:: GIVEN TASK ::
Could you copy out the text of every row below word for word, leaving the pictures out?

:: DATA FOR PROCESSING ::
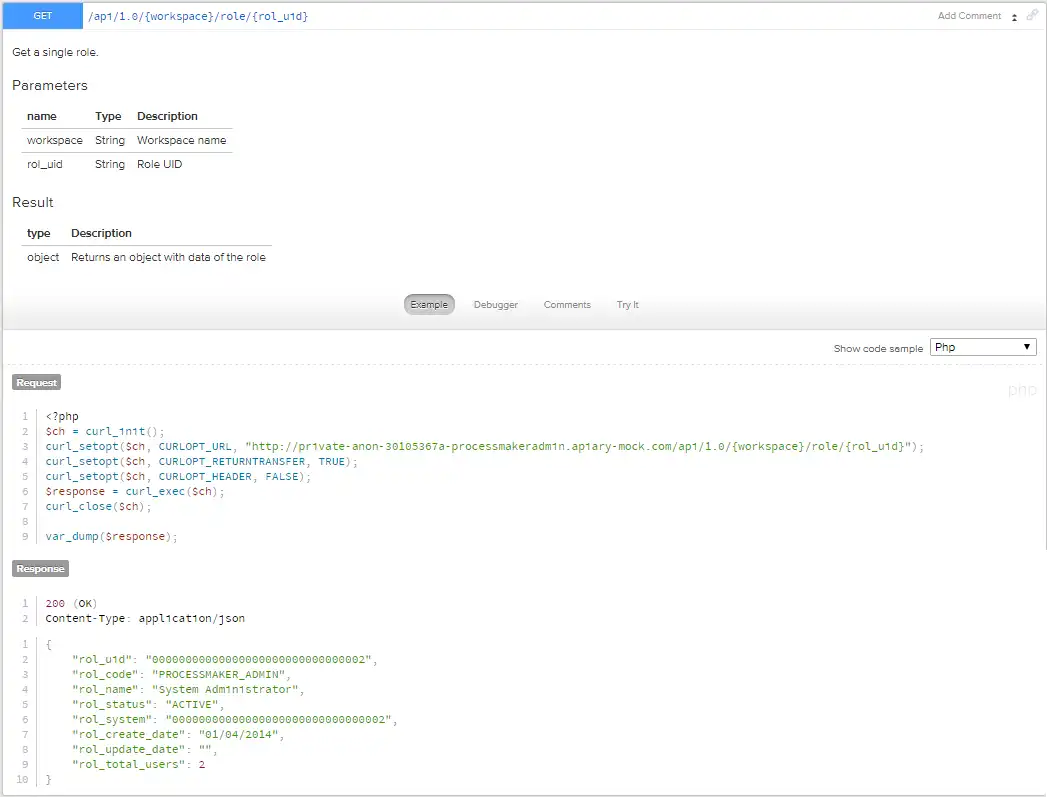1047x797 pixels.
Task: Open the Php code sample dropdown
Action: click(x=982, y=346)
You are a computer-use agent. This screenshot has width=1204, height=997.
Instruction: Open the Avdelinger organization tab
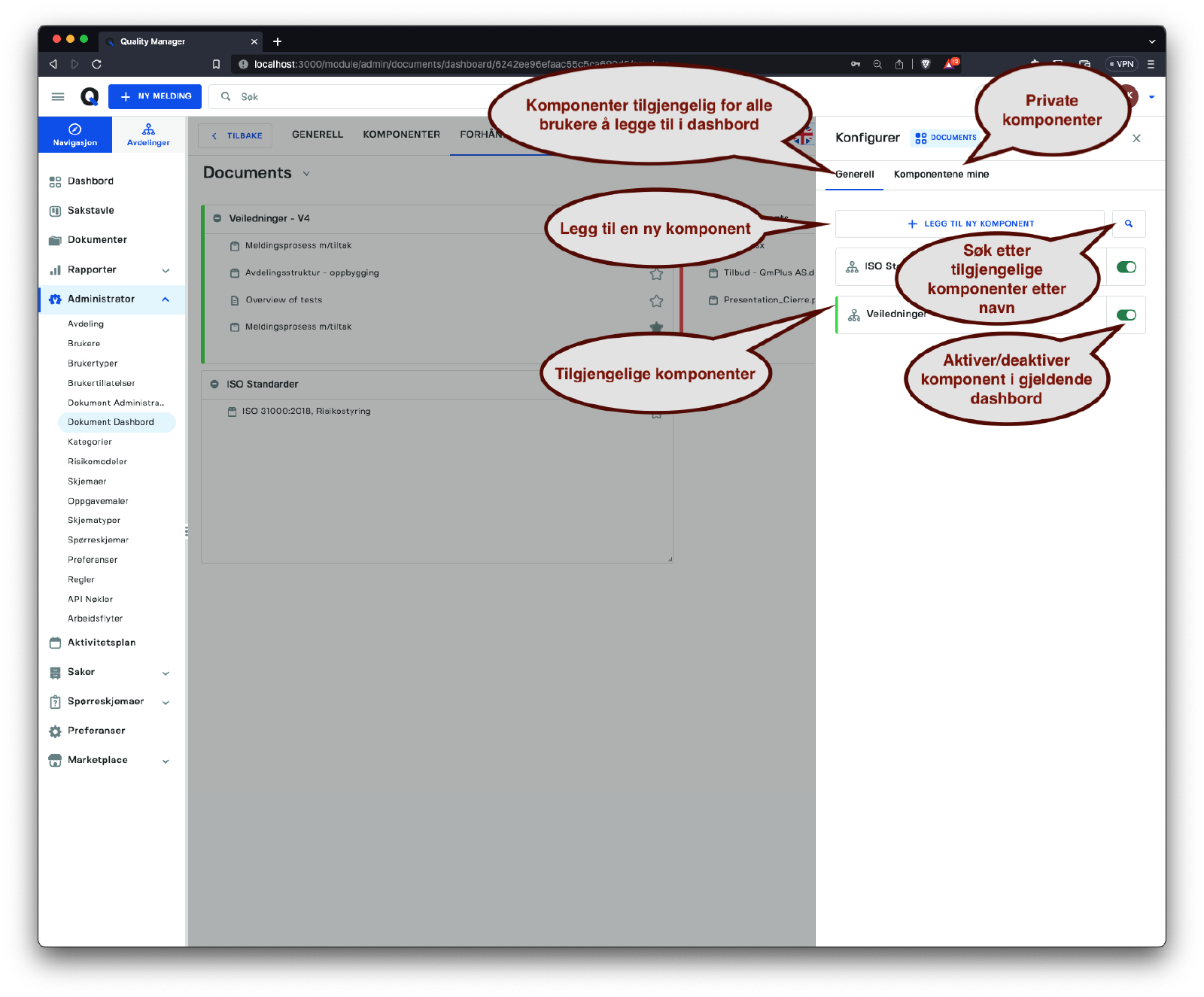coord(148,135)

:: THE RESULT ::
1047x797 pixels.
Task: Open the Php code sample dropdown
Action: click(x=982, y=346)
You are a computer-use agent. This screenshot has width=1204, height=997.
Instruction: Open the Avdelinger organization tab
coord(148,135)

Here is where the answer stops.